Wednesday, March 30, 2011

Because I Could Not Stop For Death by Emily Dickinson

Because I could not stop for Death—
He kindly stopped for me—
The Carriage held but just Ourselves—
And Immortality.

We slowly drove—He knew no haste
And I had put away
My labor and my leisure too,
For His Civility—

We passed the School, where Children strove
At Recess—in the Ring—
We passed the fields of Gazing Grain—
We passed the Setting Sun—

Or rather—He passed Us—
The Dews drew quivering and chill—
For only Gossamer, my Gown—
My Tippet—only Tulle—

We paused before a House that seemed
A Swelling of the Ground—
The Roof was scarcely visible—
The Cornice—in the Ground—

Since then—'tis Centuries—and yet
Feels shorter than the Day
I first surmised the Horses' Heads
Were toward Eternity—

Some thoughts …

on the Poet:  Emily Dickinson (1830-1885) was born into a prominent Amherst family in Massachusetts. A bright student, her education was interrupted by her frequent bouts of ill-health. A recluse by choice, she was noted for her small eccentricities, like her preference for wearing white. During her lifetime she wrote over 1,700 poems, none of which she submitted for publication. She had instructed her sister, Vinnie, to burn her writing on her death. The world owes the sister thanks for disregarding this final wish.

on this poem: The structure of this poem is simple – six stanzas of four lines each. Here, Death is not something to be feared; rather it’s personified as a courteous gentleman calling on a lady. The companion to both the Poet and Death is Immortality. 

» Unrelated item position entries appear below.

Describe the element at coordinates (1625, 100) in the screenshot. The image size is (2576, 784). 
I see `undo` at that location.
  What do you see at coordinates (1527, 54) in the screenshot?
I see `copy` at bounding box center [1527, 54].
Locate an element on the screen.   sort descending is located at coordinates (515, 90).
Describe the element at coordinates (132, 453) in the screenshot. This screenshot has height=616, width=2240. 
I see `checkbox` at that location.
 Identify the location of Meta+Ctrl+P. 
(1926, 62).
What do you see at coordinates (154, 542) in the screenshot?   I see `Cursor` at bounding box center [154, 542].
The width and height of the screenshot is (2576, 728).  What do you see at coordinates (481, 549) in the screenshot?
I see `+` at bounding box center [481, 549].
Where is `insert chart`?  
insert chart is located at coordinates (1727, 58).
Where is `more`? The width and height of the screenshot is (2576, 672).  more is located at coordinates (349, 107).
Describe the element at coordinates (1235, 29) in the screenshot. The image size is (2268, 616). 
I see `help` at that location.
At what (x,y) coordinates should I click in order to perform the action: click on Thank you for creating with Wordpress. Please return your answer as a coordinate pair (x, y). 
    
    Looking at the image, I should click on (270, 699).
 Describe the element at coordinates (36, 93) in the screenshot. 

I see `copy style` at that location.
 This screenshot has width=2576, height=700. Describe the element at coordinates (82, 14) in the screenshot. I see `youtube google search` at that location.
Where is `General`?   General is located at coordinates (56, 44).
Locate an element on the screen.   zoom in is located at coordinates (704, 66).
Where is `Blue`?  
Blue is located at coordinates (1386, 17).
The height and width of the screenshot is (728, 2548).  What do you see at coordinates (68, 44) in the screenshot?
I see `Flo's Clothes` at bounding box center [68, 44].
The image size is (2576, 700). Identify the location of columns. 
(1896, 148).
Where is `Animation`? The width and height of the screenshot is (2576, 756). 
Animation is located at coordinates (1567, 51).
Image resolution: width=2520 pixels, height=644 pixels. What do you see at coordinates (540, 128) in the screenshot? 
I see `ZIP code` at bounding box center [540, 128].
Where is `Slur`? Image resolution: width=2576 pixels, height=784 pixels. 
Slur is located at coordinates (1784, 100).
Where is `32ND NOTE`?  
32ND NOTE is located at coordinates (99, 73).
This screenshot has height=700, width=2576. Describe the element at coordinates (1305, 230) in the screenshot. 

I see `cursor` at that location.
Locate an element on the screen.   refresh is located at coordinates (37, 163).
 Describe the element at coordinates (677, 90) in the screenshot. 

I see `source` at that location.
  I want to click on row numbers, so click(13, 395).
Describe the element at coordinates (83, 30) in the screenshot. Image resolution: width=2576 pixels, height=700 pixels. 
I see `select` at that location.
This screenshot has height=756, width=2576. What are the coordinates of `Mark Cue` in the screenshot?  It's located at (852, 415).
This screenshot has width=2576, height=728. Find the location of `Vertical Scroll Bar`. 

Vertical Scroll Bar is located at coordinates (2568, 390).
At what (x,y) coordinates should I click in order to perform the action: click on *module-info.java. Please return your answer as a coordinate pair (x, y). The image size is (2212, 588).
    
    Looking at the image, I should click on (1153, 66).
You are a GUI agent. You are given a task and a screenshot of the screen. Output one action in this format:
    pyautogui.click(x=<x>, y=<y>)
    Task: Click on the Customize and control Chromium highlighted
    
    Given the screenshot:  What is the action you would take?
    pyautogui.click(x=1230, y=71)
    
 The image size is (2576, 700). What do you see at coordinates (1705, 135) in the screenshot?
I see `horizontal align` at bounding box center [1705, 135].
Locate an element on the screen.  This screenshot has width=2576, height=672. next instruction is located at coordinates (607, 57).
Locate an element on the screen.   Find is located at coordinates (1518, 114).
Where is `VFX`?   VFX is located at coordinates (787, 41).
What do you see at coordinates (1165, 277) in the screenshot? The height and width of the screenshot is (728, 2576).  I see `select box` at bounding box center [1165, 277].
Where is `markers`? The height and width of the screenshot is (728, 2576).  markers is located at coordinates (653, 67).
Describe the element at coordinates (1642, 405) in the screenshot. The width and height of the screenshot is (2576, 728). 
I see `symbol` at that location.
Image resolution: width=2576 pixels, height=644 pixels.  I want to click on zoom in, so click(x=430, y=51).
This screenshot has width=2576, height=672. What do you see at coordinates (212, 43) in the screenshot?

We slowly drove, he knew no haste,

The passage of life is unhurried, and in their journey, they pass the scenes of childhood, maturity, and old age (Stanza 3: the images of playing children, ripening grain, and setting sun). Yet the day is drawing to a close, the human body is too fragile an attire to withstand the onslaught of time (Stanza 4: the reference to the delicate garments clothing the poet). Stanza 5 refers to the final resting place – the tomb. Stanza 6 evokes the poet’s awareness of both physical mortality, and of eternity which is her true destination.

on a personal note: What I enjoy about Dickinson is the simple language that couches the most profound thoughts. Her originality comes from the singular perspective harmoniously wedded to her unique imagery.

Dickinson was unorthodox when it came to religion. She rejected the more rigorous views of the time and society she lived in, and preferred to seek Divinity in Nature and beauty. Her calm acceptance of Death as the pilot to immortality conveys a maturity that comes with a deeply spiritual inclination.